▸ THE PROBLEM: Every line of the data below is to be written out again exactly.

[Stored data]
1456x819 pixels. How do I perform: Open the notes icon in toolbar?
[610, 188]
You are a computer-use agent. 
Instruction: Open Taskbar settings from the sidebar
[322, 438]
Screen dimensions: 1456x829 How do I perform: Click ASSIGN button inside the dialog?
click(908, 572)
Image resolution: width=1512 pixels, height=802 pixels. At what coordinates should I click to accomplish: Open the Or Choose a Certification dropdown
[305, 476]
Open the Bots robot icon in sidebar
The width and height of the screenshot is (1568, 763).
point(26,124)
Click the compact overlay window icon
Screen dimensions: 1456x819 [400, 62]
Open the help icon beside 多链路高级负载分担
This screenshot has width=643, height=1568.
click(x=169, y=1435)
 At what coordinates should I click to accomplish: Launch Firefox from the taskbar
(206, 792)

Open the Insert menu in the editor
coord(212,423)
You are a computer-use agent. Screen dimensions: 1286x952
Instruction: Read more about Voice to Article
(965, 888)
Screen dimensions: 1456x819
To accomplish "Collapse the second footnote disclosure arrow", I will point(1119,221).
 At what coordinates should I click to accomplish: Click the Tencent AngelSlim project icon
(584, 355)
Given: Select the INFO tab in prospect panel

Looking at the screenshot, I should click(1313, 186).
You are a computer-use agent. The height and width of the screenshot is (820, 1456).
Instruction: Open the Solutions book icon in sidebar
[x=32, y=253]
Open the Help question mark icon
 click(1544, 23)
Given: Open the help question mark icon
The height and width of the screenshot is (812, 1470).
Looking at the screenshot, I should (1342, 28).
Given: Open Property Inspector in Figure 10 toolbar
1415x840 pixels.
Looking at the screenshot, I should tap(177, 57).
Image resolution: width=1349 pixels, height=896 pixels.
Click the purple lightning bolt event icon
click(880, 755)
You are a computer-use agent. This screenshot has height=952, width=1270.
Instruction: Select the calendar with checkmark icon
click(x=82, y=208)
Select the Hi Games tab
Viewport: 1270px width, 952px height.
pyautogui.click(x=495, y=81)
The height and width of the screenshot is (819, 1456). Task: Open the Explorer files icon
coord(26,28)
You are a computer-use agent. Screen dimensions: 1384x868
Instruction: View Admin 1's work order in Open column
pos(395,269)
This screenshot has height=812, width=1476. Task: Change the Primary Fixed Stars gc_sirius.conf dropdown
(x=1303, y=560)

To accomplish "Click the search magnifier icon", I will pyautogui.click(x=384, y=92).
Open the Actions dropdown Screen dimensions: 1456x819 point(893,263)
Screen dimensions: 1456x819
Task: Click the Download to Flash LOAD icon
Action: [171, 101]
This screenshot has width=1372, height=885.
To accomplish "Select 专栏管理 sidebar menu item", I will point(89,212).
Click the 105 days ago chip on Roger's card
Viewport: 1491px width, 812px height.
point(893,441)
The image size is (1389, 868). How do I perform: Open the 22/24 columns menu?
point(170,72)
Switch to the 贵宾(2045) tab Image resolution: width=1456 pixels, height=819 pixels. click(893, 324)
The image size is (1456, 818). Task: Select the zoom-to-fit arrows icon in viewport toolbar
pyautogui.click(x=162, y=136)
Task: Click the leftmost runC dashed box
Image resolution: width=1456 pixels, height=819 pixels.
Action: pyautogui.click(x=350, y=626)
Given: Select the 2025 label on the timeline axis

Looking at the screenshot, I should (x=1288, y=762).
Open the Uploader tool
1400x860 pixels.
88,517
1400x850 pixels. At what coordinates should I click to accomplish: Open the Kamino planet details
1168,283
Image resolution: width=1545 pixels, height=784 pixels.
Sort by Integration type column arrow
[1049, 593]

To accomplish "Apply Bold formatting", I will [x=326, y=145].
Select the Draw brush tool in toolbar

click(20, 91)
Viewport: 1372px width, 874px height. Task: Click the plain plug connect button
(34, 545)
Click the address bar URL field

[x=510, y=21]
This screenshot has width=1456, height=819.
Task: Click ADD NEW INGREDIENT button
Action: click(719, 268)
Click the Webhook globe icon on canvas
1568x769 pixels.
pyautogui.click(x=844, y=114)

▸ SOLUTION TO THIS EXERCISE:
1456x819 pixels. How do I perform: Open the notes icon in toolbar?
[610, 188]
You are a computer-use agent. 
Instruction: Open Taskbar settings from the sidebar
[322, 438]
Screen dimensions: 1456x829 How do I perform: Click ASSIGN button inside the dialog?
click(908, 572)
Image resolution: width=1512 pixels, height=802 pixels. At what coordinates should I click to accomplish: Open the Or Choose a Certification dropdown
[305, 476]
Open the Bots robot icon in sidebar
The width and height of the screenshot is (1568, 763).
point(26,124)
Click the compact overlay window icon
Screen dimensions: 1456x819 [400, 62]
Open the help icon beside 多链路高级负载分担
This screenshot has width=643, height=1568.
click(x=169, y=1435)
 At what coordinates should I click to accomplish: Launch Firefox from the taskbar
(206, 792)

Open the Insert menu in the editor
coord(212,423)
You are a computer-use agent. Screen dimensions: 1286x952
Instruction: Read more about Voice to Article
(965, 888)
Screen dimensions: 1456x819
To accomplish "Collapse the second footnote disclosure arrow", I will point(1119,221).
 At what coordinates should I click to accomplish: Click the Tencent AngelSlim project icon
(584, 355)
Given: Select the INFO tab in prospect panel

Looking at the screenshot, I should click(1313, 186).
You are a computer-use agent. The height and width of the screenshot is (820, 1456).
Instruction: Open the Solutions book icon in sidebar
[x=32, y=253]
Open the Help question mark icon
 click(1544, 23)
Given: Open the help question mark icon
The height and width of the screenshot is (812, 1470).
Looking at the screenshot, I should (1342, 28).
Given: Open Property Inspector in Figure 10 toolbar
1415x840 pixels.
Looking at the screenshot, I should tap(177, 57).
Image resolution: width=1349 pixels, height=896 pixels.
Click the purple lightning bolt event icon
click(880, 755)
You are a computer-use agent. This screenshot has height=952, width=1270.
Instruction: Select the calendar with checkmark icon
click(x=82, y=208)
Select the Hi Games tab
Viewport: 1270px width, 952px height.
pyautogui.click(x=495, y=81)
The height and width of the screenshot is (819, 1456). Task: Open the Explorer files icon
coord(26,28)
You are a computer-use agent. Screen dimensions: 1384x868
Instruction: View Admin 1's work order in Open column
pos(395,269)
This screenshot has height=812, width=1476. Task: Change the Primary Fixed Stars gc_sirius.conf dropdown
(x=1303, y=560)

To accomplish "Click the search magnifier icon", I will pyautogui.click(x=384, y=92).
Open the Actions dropdown Screen dimensions: 1456x819 point(893,263)
Screen dimensions: 1456x819
Task: Click the Download to Flash LOAD icon
Action: [171, 101]
This screenshot has width=1372, height=885.
To accomplish "Select 专栏管理 sidebar menu item", I will point(89,212).
Click the 105 days ago chip on Roger's card
Viewport: 1491px width, 812px height.
point(893,441)
The image size is (1389, 868). How do I perform: Open the 22/24 columns menu?
point(170,72)
Switch to the 贵宾(2045) tab Image resolution: width=1456 pixels, height=819 pixels. click(893, 324)
The image size is (1456, 818). Task: Select the zoom-to-fit arrows icon in viewport toolbar
pyautogui.click(x=162, y=136)
Task: Click the leftmost runC dashed box
Image resolution: width=1456 pixels, height=819 pixels.
Action: pyautogui.click(x=350, y=626)
Given: Select the 2025 label on the timeline axis

Looking at the screenshot, I should (x=1288, y=762).
Open the Uploader tool
1400x860 pixels.
88,517
1400x850 pixels. At what coordinates should I click to accomplish: Open the Kamino planet details
1168,283
Image resolution: width=1545 pixels, height=784 pixels.
Sort by Integration type column arrow
[1049, 593]

To accomplish "Apply Bold formatting", I will [x=326, y=145].
Select the Draw brush tool in toolbar

click(20, 91)
Viewport: 1372px width, 874px height. Task: Click the plain plug connect button
(34, 545)
Click the address bar URL field

[x=510, y=21]
This screenshot has width=1456, height=819.
Task: Click ADD NEW INGREDIENT button
Action: click(719, 268)
Click the Webhook globe icon on canvas
1568x769 pixels.
pyautogui.click(x=844, y=114)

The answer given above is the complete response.